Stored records
· · · ·
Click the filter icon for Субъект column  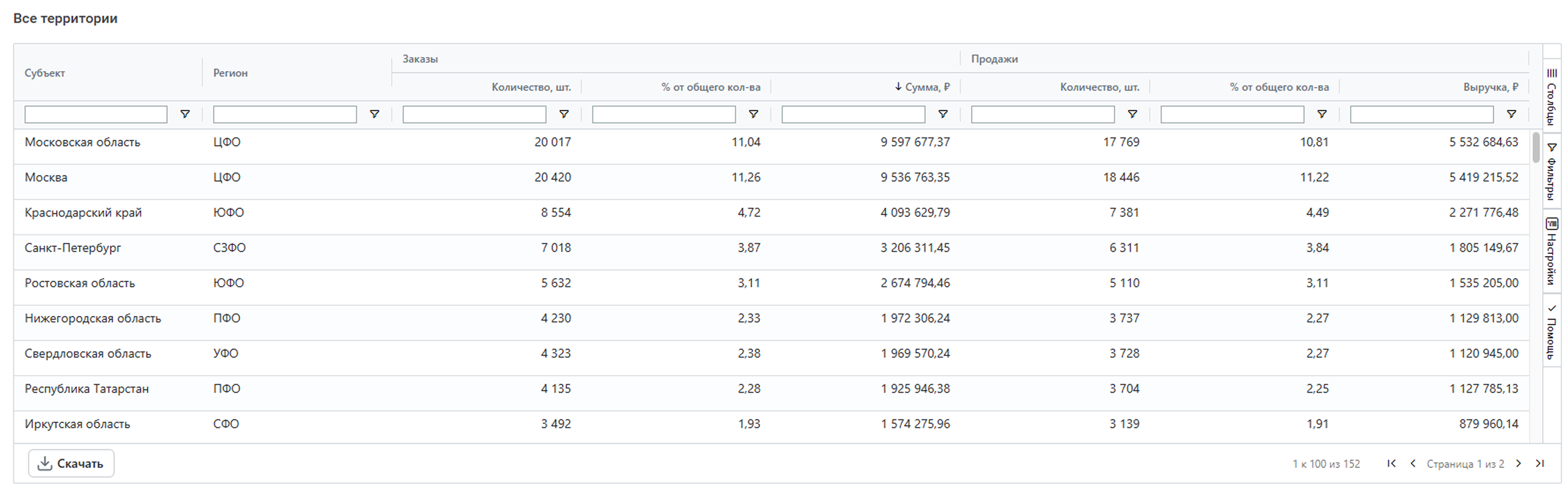point(185,115)
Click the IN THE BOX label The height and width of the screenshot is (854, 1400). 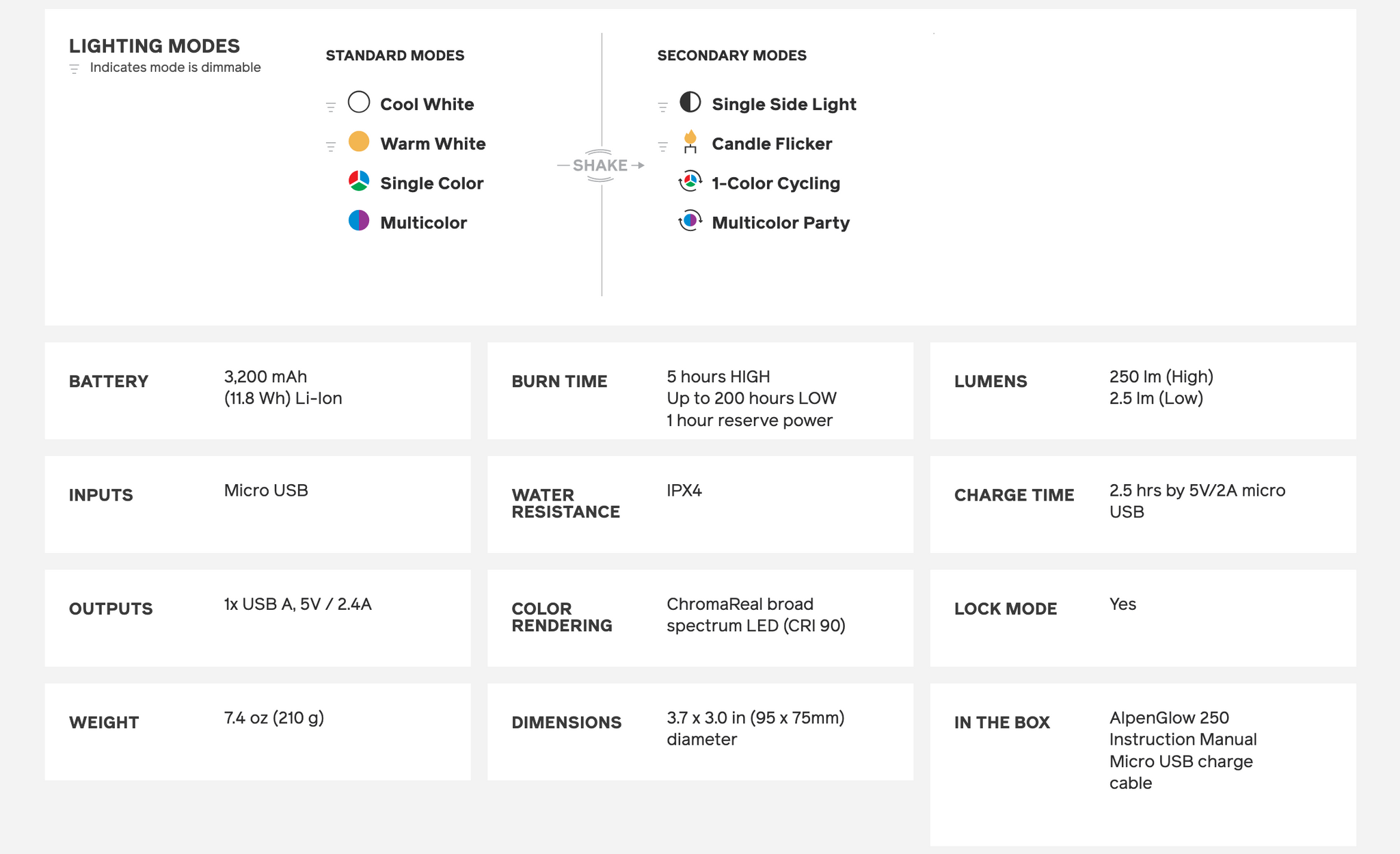(1001, 722)
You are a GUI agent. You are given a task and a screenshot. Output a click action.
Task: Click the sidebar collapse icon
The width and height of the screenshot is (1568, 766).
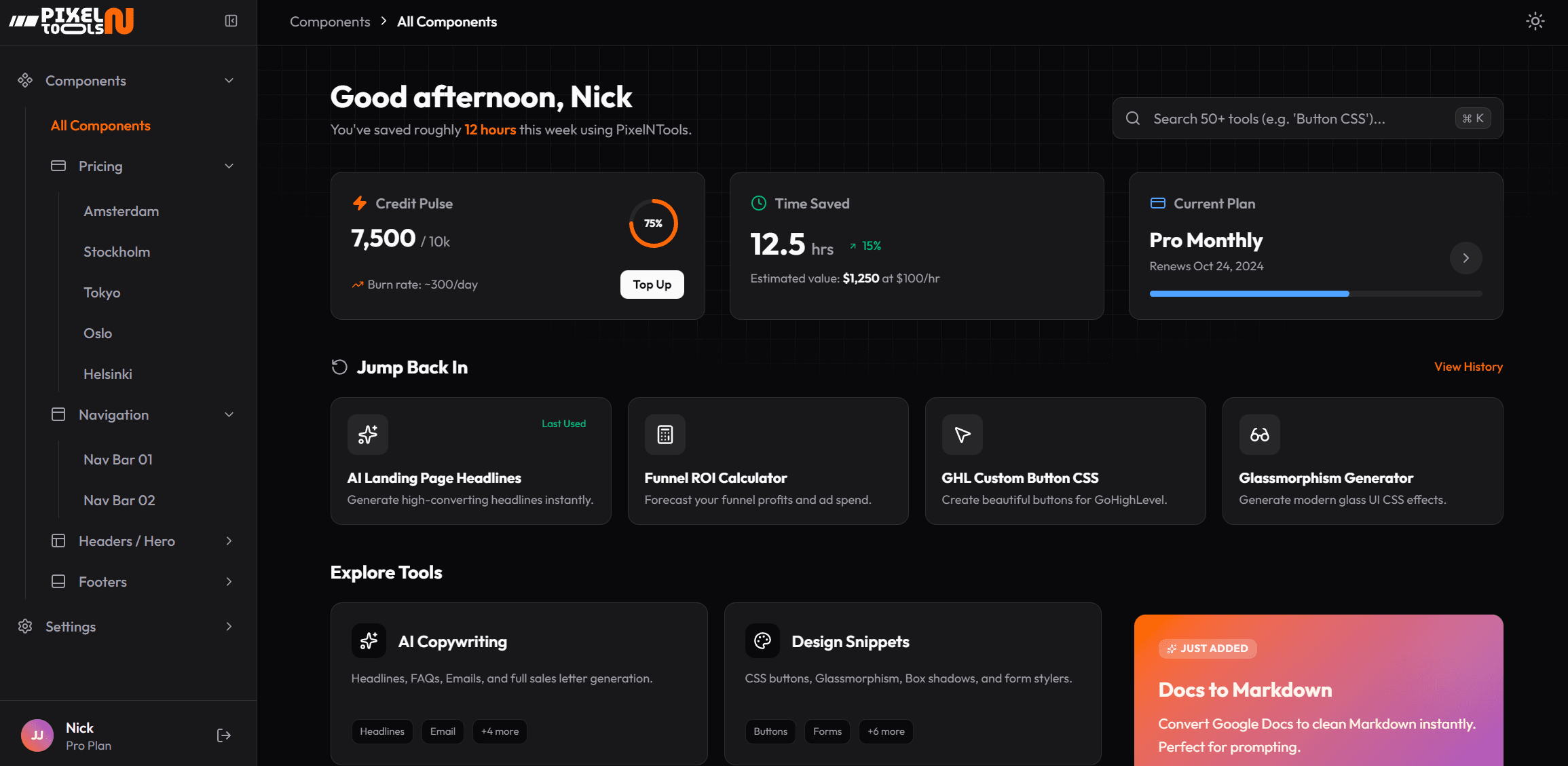[230, 21]
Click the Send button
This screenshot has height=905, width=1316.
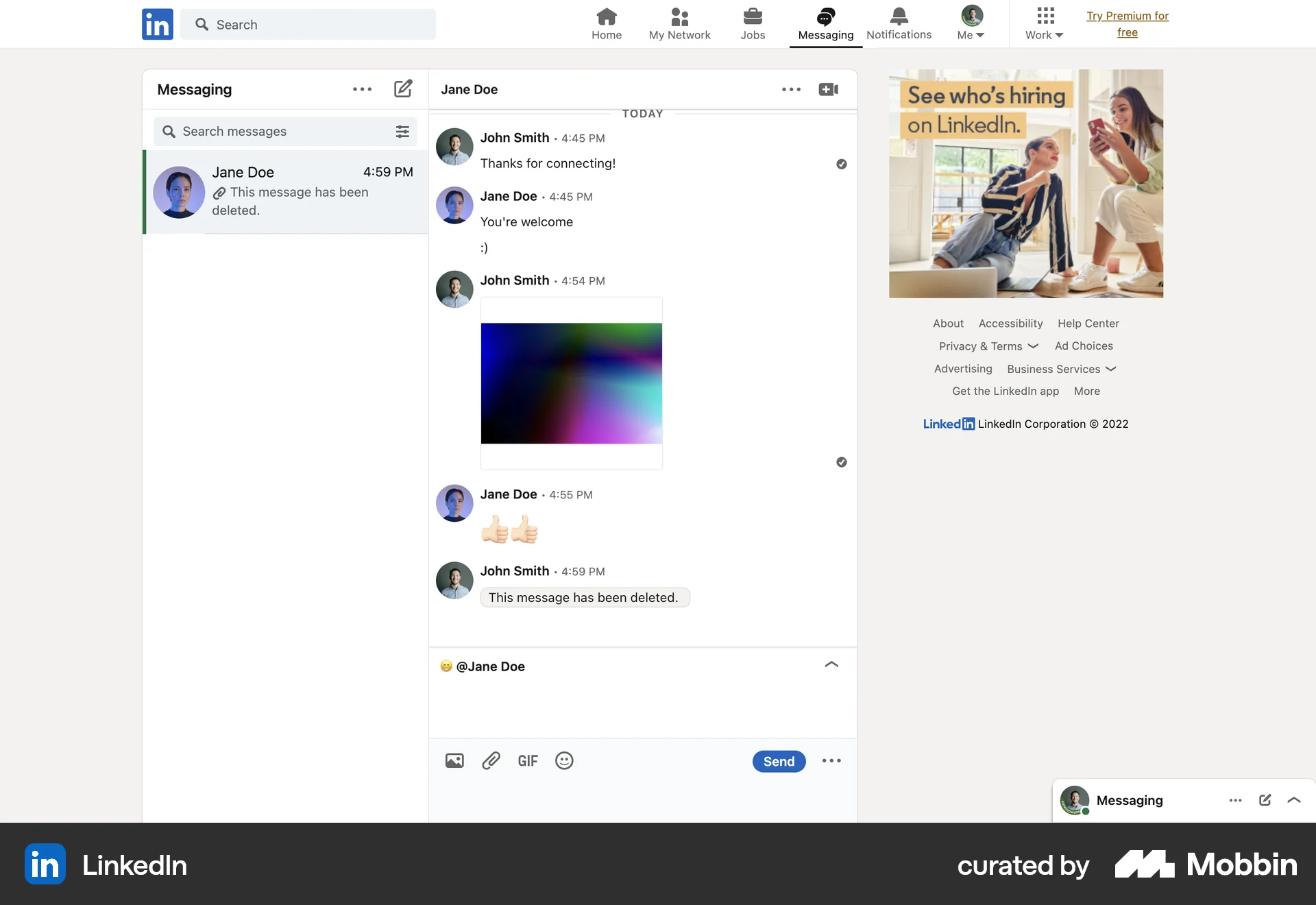[x=779, y=761]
· · · ·
● Assignment
Your copy should hold only the lines running from the one that contains "You are a GUI" through the final line of the data; transcribe them exactly, both ends included, and leave pictures out.

● Exercise output
You are a GUI agent. You are given a task and a screenshot. Output a click action.
Task: Click the sidebar collapse icon
The width and height of the screenshot is (1568, 766).
[230, 21]
Click the Send button
This screenshot has height=905, width=1316.
[x=779, y=761]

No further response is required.